Casa de Ramalde
A Quinta de Ramalde, ou Casa de Ramalde, data dos finais do século XV ou inícios do XVI. Outrora propriedade da viúva e filhos de Vasco Gil de Bacelar, é então adquirida por João Dias Leite.
Em 1591, as freiras do Convento de São Bento de Avé-Maria edificam uma capela, na qual podemos ver as pedras da família Leite. Aqui, verifica-se a principal intervenção do século XVIII, atribuída a Nicolau Nasoni (1691-1773).

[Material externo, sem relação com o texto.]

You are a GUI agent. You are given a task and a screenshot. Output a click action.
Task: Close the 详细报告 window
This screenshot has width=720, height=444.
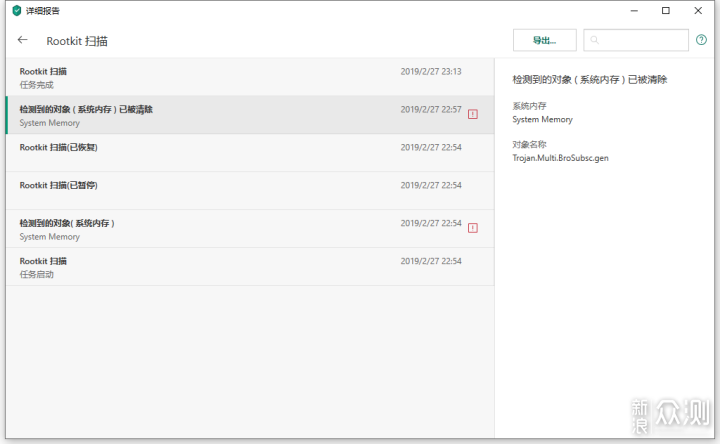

De expressão simples, o primitivo edifício vai sofrer alterações, criando-se então uma ligação entre o solar e a antiga Capela de São Roque. Ao gosto do tempo, o conjunto arquitetónico caracteriza-se, pois, pelo solar, pela capela, pelos terrenos agrícolas e pelo jardim de gosto barroco.
Contudo, nos inícios do século XIX, passa a ser reconhecida como “Quinta Queimada”. Dita a tradição que esta terá sido palco das Segundas Invasões Francesas (1809) e, consequentemente, incendiada pelas tropas de Soult.
Já nos finais do XIX, em 1870, o então proprietário iniciou o restauro da casa. E, em 1977, após os terrenos serem vendidos ao Estado, instala-se aqui o Museu Nacional de Literatura (1968-1988).
Atualmente acolhe a Direção de Serviços de Bens Culturais (DRCN).